(Stored data)
## start

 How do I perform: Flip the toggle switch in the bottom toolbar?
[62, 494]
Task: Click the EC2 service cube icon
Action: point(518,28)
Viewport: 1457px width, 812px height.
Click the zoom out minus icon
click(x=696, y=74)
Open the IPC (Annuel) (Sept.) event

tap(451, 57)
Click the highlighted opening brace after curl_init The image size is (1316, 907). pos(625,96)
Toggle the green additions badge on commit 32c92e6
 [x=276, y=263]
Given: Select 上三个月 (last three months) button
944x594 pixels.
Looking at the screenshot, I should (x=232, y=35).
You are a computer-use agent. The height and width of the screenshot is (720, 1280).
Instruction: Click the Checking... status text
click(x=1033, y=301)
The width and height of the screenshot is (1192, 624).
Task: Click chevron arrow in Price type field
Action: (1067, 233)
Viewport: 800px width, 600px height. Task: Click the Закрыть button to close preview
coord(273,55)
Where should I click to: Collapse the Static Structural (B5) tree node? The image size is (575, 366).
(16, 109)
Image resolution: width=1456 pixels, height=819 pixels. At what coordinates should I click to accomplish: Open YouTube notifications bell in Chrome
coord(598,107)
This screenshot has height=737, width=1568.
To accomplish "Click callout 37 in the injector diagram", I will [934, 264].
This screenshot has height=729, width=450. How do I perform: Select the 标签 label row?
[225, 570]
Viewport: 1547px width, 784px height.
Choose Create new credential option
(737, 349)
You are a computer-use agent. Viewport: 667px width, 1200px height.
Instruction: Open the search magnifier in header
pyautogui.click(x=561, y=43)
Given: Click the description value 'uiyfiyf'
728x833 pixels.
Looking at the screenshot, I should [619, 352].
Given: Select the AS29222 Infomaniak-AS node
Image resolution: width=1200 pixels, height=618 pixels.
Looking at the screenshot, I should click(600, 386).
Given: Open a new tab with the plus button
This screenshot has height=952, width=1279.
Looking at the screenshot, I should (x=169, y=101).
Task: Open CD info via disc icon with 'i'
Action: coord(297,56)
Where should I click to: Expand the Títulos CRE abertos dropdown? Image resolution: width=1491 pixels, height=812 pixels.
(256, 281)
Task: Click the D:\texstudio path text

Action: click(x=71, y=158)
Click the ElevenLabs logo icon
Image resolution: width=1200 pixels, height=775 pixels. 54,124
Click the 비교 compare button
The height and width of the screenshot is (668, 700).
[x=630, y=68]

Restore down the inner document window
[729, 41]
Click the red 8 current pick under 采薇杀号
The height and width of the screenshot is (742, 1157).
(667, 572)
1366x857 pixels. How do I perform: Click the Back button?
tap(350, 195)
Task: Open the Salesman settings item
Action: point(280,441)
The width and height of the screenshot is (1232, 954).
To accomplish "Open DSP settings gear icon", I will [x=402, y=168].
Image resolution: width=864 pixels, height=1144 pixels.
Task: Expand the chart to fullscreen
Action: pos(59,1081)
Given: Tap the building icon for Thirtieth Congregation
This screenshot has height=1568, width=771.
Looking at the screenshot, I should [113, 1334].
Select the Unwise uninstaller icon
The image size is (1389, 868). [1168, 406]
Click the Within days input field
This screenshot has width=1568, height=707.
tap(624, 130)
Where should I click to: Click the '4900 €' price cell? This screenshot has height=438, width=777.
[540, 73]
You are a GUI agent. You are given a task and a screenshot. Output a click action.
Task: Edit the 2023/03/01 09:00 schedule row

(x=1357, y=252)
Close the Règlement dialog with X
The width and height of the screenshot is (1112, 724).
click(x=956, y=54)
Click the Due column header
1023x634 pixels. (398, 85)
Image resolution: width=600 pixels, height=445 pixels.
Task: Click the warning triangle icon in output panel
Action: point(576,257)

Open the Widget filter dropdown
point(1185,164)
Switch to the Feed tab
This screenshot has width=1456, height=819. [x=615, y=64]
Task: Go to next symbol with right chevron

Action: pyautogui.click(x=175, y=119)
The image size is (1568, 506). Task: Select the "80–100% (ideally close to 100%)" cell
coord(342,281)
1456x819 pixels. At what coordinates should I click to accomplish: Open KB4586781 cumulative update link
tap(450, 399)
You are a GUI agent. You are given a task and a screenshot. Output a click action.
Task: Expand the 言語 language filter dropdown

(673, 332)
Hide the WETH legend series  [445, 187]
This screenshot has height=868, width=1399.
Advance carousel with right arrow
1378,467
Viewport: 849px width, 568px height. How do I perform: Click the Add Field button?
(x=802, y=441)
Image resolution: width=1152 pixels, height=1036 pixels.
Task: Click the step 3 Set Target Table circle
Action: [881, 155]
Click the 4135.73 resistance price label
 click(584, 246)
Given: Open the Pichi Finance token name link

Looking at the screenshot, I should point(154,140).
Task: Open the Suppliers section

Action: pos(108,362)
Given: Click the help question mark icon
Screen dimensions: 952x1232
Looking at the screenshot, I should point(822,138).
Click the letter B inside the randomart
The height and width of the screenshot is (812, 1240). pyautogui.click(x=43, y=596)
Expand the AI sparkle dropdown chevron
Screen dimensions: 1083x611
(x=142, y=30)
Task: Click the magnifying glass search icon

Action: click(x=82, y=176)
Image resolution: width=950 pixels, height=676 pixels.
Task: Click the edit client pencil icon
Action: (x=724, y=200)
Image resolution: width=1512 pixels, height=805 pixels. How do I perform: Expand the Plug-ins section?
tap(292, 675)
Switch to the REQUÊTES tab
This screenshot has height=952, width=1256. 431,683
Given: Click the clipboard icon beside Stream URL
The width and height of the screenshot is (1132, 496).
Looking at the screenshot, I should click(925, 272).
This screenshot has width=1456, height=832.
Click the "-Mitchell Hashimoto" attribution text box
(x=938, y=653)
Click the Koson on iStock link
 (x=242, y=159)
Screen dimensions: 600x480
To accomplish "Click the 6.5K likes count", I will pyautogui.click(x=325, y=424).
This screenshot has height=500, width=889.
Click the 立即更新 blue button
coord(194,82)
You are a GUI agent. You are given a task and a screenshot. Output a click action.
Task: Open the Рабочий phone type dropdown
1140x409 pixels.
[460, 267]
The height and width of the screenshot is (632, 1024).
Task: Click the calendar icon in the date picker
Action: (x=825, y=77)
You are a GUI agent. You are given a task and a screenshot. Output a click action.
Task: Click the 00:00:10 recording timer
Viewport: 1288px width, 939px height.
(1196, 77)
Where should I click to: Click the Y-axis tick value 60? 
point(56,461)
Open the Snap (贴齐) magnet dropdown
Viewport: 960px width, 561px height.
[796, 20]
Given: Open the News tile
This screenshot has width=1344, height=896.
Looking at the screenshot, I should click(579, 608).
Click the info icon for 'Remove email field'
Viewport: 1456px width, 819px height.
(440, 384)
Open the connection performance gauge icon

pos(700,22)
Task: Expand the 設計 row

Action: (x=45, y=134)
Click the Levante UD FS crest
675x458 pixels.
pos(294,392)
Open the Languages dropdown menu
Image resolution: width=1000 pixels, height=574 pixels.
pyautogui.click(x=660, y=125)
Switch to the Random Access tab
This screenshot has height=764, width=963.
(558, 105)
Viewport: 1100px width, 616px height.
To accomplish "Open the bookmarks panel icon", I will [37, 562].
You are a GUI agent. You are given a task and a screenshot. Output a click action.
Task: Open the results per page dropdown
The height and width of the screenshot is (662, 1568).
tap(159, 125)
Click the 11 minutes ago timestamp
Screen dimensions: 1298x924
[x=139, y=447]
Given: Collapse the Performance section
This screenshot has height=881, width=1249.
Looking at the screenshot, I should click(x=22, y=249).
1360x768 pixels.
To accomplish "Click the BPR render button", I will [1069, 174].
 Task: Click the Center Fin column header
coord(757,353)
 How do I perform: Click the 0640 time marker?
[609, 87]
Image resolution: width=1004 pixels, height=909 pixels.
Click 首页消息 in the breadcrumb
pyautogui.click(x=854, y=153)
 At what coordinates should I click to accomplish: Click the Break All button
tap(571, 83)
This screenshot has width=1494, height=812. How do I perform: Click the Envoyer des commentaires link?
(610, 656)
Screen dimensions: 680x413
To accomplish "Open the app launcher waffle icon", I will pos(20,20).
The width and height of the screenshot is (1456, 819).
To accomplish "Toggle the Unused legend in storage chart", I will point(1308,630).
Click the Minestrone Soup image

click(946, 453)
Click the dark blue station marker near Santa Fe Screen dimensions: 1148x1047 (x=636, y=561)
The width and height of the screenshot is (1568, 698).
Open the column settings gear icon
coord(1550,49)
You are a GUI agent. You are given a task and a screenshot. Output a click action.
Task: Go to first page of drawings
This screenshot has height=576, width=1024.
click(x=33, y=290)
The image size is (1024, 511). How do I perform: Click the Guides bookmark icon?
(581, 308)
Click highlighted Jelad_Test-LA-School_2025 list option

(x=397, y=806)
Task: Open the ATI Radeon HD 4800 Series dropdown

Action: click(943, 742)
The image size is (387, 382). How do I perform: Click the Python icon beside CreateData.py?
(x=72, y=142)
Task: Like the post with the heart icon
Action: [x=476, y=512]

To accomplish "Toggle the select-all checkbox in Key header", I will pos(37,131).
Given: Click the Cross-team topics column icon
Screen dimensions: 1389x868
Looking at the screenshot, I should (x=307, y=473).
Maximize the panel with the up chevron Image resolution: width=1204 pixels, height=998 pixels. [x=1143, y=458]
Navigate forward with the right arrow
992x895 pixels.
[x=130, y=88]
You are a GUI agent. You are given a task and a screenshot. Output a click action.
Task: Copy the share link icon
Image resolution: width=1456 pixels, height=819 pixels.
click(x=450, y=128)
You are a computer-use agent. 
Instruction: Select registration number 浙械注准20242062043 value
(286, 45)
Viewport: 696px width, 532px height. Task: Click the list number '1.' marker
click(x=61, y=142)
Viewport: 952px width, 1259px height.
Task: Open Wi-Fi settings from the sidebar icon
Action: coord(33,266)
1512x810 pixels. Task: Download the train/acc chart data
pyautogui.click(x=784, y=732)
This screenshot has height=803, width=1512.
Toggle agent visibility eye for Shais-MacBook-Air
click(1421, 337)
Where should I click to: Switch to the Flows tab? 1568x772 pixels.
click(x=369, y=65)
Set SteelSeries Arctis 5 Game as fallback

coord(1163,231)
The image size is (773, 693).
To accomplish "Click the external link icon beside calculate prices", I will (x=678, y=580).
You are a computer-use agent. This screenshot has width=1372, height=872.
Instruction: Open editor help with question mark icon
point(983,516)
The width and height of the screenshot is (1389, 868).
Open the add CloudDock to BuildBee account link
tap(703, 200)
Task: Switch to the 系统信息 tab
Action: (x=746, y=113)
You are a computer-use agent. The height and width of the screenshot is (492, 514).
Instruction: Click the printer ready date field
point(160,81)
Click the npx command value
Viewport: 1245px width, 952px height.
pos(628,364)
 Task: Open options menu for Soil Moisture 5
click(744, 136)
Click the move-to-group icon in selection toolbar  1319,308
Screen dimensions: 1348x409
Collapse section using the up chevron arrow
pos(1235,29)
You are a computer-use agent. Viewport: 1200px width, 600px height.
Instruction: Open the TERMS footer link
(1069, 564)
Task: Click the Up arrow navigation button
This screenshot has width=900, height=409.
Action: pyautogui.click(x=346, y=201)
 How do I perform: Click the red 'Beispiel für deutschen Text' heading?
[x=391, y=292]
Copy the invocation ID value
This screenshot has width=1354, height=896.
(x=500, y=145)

## end

## [TASK DESCRIPTION]
Reproduce the items word for word, starting at the line that contains "The width and height of the screenshot is (1568, 698)." and ending at the line that contains "I will pos(37,131).", with both of those lines included.

## [ANSWER TO THIS TASK]
The width and height of the screenshot is (1568, 698).
Open the column settings gear icon
coord(1550,49)
You are a GUI agent. You are given a task and a screenshot. Output a click action.
Task: Go to first page of drawings
This screenshot has height=576, width=1024.
click(x=33, y=290)
The image size is (1024, 511). How do I perform: Click the Guides bookmark icon?
(581, 308)
Click highlighted Jelad_Test-LA-School_2025 list option

(x=397, y=806)
Task: Open the ATI Radeon HD 4800 Series dropdown

Action: click(943, 742)
The image size is (387, 382). How do I perform: Click the Python icon beside CreateData.py?
(x=72, y=142)
Task: Like the post with the heart icon
Action: [x=476, y=512]

To accomplish "Toggle the select-all checkbox in Key header", I will pos(37,131).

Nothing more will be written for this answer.